> _ACTIVITY_
Would you set down every entry again, exactly as written?

*** PROVIDED INFORMATION

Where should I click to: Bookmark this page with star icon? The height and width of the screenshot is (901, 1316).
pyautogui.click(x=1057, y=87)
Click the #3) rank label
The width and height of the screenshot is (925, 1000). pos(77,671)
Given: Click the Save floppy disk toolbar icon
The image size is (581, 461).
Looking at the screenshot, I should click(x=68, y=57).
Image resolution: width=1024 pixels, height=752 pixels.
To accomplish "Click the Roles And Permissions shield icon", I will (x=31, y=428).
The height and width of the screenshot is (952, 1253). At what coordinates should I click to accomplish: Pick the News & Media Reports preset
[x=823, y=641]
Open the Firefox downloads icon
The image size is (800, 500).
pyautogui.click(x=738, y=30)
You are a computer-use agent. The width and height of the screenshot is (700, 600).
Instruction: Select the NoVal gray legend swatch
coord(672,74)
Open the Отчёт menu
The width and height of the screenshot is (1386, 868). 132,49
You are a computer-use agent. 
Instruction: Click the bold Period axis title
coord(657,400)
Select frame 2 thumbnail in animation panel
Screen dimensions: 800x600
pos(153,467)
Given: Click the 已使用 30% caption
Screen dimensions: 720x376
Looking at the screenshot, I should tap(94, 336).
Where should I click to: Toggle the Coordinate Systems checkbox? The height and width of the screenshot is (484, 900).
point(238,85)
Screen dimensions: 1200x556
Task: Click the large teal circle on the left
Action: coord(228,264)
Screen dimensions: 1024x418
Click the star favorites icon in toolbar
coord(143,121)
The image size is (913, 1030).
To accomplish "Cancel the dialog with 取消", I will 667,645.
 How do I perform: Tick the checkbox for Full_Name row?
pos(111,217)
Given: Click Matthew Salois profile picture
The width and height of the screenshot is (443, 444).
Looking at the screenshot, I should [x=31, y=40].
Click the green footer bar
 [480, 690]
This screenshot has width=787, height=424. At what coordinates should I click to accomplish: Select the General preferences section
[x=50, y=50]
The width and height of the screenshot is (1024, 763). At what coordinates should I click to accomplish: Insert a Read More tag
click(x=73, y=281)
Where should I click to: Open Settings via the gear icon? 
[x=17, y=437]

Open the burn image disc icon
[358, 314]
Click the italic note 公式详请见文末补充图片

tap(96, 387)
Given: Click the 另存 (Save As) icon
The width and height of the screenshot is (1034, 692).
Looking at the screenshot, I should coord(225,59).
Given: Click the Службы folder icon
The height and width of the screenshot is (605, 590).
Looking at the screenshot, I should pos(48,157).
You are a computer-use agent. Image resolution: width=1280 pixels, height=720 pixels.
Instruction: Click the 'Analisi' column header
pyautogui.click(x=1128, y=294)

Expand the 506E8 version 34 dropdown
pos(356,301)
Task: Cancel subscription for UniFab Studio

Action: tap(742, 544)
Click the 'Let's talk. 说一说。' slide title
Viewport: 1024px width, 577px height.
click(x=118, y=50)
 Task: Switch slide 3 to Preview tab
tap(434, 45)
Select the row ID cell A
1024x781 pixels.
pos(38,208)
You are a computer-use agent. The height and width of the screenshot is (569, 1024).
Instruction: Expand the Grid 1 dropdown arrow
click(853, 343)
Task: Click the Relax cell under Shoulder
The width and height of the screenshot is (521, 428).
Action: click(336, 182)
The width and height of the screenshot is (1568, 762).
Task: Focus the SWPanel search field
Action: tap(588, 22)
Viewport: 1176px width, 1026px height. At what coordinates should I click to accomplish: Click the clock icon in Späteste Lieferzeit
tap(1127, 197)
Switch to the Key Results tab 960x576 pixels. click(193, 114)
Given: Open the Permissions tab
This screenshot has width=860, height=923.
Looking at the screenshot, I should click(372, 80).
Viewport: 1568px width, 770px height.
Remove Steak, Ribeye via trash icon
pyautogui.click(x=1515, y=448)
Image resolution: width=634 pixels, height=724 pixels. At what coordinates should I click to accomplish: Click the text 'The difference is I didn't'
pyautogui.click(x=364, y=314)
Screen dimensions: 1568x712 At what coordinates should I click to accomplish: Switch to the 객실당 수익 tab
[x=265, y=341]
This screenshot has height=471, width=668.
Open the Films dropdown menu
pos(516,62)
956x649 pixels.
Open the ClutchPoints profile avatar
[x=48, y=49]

******

> _OUTPUT BELOW_
Where should I click to: Bookmark this page with star icon? The height and width of the screenshot is (901, 1316).
pyautogui.click(x=1057, y=87)
Click the #3) rank label
The width and height of the screenshot is (925, 1000). pos(77,671)
Given: Click the Save floppy disk toolbar icon
The image size is (581, 461).
Looking at the screenshot, I should click(x=68, y=57).
Image resolution: width=1024 pixels, height=752 pixels.
To accomplish "Click the Roles And Permissions shield icon", I will (x=31, y=428).
The height and width of the screenshot is (952, 1253). At what coordinates should I click to accomplish: Pick the News & Media Reports preset
[x=823, y=641]
Open the Firefox downloads icon
The image size is (800, 500).
pyautogui.click(x=738, y=30)
You are a computer-use agent. The width and height of the screenshot is (700, 600).
Instruction: Select the NoVal gray legend swatch
coord(672,74)
Open the Отчёт menu
The width and height of the screenshot is (1386, 868). 132,49
You are a computer-use agent. 
Instruction: Click the bold Period axis title
coord(657,400)
Select frame 2 thumbnail in animation panel
Screen dimensions: 800x600
pos(153,467)
Given: Click the 已使用 30% caption
Screen dimensions: 720x376
Looking at the screenshot, I should tap(94, 336).
Where should I click to: Toggle the Coordinate Systems checkbox? The height and width of the screenshot is (484, 900).
point(238,85)
Screen dimensions: 1200x556
Task: Click the large teal circle on the left
Action: coord(228,264)
Screen dimensions: 1024x418
Click the star favorites icon in toolbar
coord(143,121)
The image size is (913, 1030).
To accomplish "Cancel the dialog with 取消", I will 667,645.
 How do I perform: Tick the checkbox for Full_Name row?
pos(111,217)
Given: Click Matthew Salois profile picture
The width and height of the screenshot is (443, 444).
Looking at the screenshot, I should [x=31, y=40].
Click the green footer bar
 [480, 690]
This screenshot has width=787, height=424. At what coordinates should I click to accomplish: Select the General preferences section
[x=50, y=50]
The width and height of the screenshot is (1024, 763). At what coordinates should I click to accomplish: Insert a Read More tag
click(x=73, y=281)
Where should I click to: Open Settings via the gear icon? 
[x=17, y=437]

Open the burn image disc icon
[358, 314]
Click the italic note 公式详请见文末补充图片

tap(96, 387)
Given: Click the 另存 (Save As) icon
The width and height of the screenshot is (1034, 692).
Looking at the screenshot, I should coord(225,59).
Given: Click the Службы folder icon
The height and width of the screenshot is (605, 590).
Looking at the screenshot, I should pos(48,157).
You are a computer-use agent. Image resolution: width=1280 pixels, height=720 pixels.
Instruction: Click the 'Analisi' column header
pyautogui.click(x=1128, y=294)

Expand the 506E8 version 34 dropdown
pos(356,301)
Task: Cancel subscription for UniFab Studio

Action: tap(742, 544)
Click the 'Let's talk. 说一说。' slide title
Viewport: 1024px width, 577px height.
click(x=118, y=50)
 Task: Switch slide 3 to Preview tab
tap(434, 45)
Select the row ID cell A
1024x781 pixels.
pos(38,208)
You are a computer-use agent. The height and width of the screenshot is (569, 1024).
Instruction: Expand the Grid 1 dropdown arrow
click(853, 343)
Task: Click the Relax cell under Shoulder
The width and height of the screenshot is (521, 428).
Action: click(336, 182)
The width and height of the screenshot is (1568, 762).
Task: Focus the SWPanel search field
Action: tap(588, 22)
Viewport: 1176px width, 1026px height. At what coordinates should I click to accomplish: Click the clock icon in Späteste Lieferzeit
tap(1127, 197)
Switch to the Key Results tab 960x576 pixels. click(193, 114)
Given: Open the Permissions tab
This screenshot has width=860, height=923.
Looking at the screenshot, I should click(372, 80).
Viewport: 1568px width, 770px height.
Remove Steak, Ribeye via trash icon
pyautogui.click(x=1515, y=448)
Image resolution: width=634 pixels, height=724 pixels. At what coordinates should I click to accomplish: Click the text 'The difference is I didn't'
pyautogui.click(x=364, y=314)
Screen dimensions: 1568x712 At what coordinates should I click to accomplish: Switch to the 객실당 수익 tab
[x=265, y=341]
This screenshot has height=471, width=668.
Open the Films dropdown menu
pos(516,62)
956x649 pixels.
Open the ClutchPoints profile avatar
[x=48, y=49]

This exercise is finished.